JOYCE WANGECHI NGALE........................ PLAINTIFF

-VERSUS-

STEPHEN KAZUNGU JOHA…............  1ST DEFENDANT

MAGONGO MWAYAONA KIREKA…..2ND DEFENDANT

MWAKA JOHA CHIREKA ………..…. 3RD DEFENDANT

Judgement

1. By a Plaint dated 23rd January 2014 and filed in Court on 4th February 2014, the plaintiff seeks the following order in respect of title Number MGUMO PATSA/MAZERAS/351 (hereinafter “the suit property/land”):

Determination and transfer of shares for registration of title deed and defendants to pay damages and costs for the interference and benefit of the plot’s produce for the last ten years.

2. The Plaintiff’s case is that she together with the parents of the Defendants are owners of the suit property in equal undivided shares. That the suit property is owned by five proprietors three of whom have died and are represented by their children, the 1st and 2nd Defendants herein.

3. The Plaintiff averred that after the death of the three shareholders, attempts to subdivide the suit property and register the subdivisions in separate names of the shareholders did not bear fruit because the Defendants opposed the process.
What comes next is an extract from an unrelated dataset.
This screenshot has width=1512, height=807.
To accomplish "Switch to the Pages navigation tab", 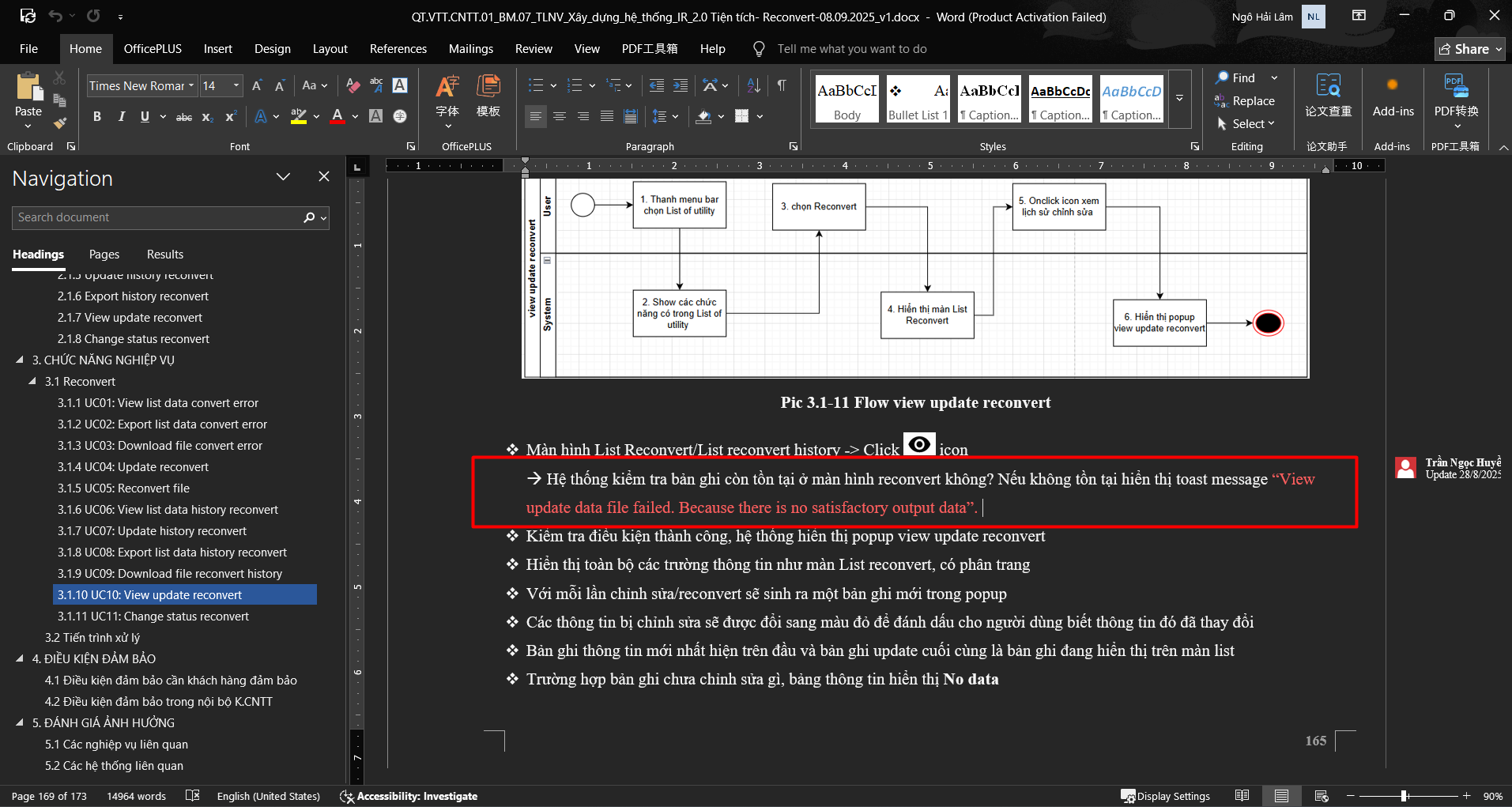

The Plaintiff further pleaded that the Defendants are presently using and/or benefiting from the suit property by harvesting produce therefrom, cultivating it and cutting down trees.

4. The Plaintiff pleaded that the Defendants are now threatening the other shareholders not transfer or take possession of their part of the suit property. Further, the Plaintiff pleaded that the Defendants’ actions are illegal as the Defendants have no right of ownership and are not allowed to interfere in any way with the property because the same is owned by the shareholders in undivided shares.

5. The Plaintiff testified in court on 16th May 2016. She told court that her husband bought the suit property from Mazia in a public auction to repay dowry following a court case. She stated that from 1983, she has never occupied the suit land. She prayed that she be given her share of the suit property and be awarded costs of the suit.

6. On cross examination by the Defendants’ learned counsel, the Plaintiff stated that she has never been to the suit land. She testified that her husband did not visit the land before purchasing it in the public auction. Contrary to what she pleaded in the Plaint that the Defendants are children of her co-owners, in cross examination the Plaintiff stated that the Defendants are brothers to the previous owner who owned the property before it was sold to her husband in a public auction. The Plaintiff stated that she knew the suit property was a family land and that the Defendants are living thereon.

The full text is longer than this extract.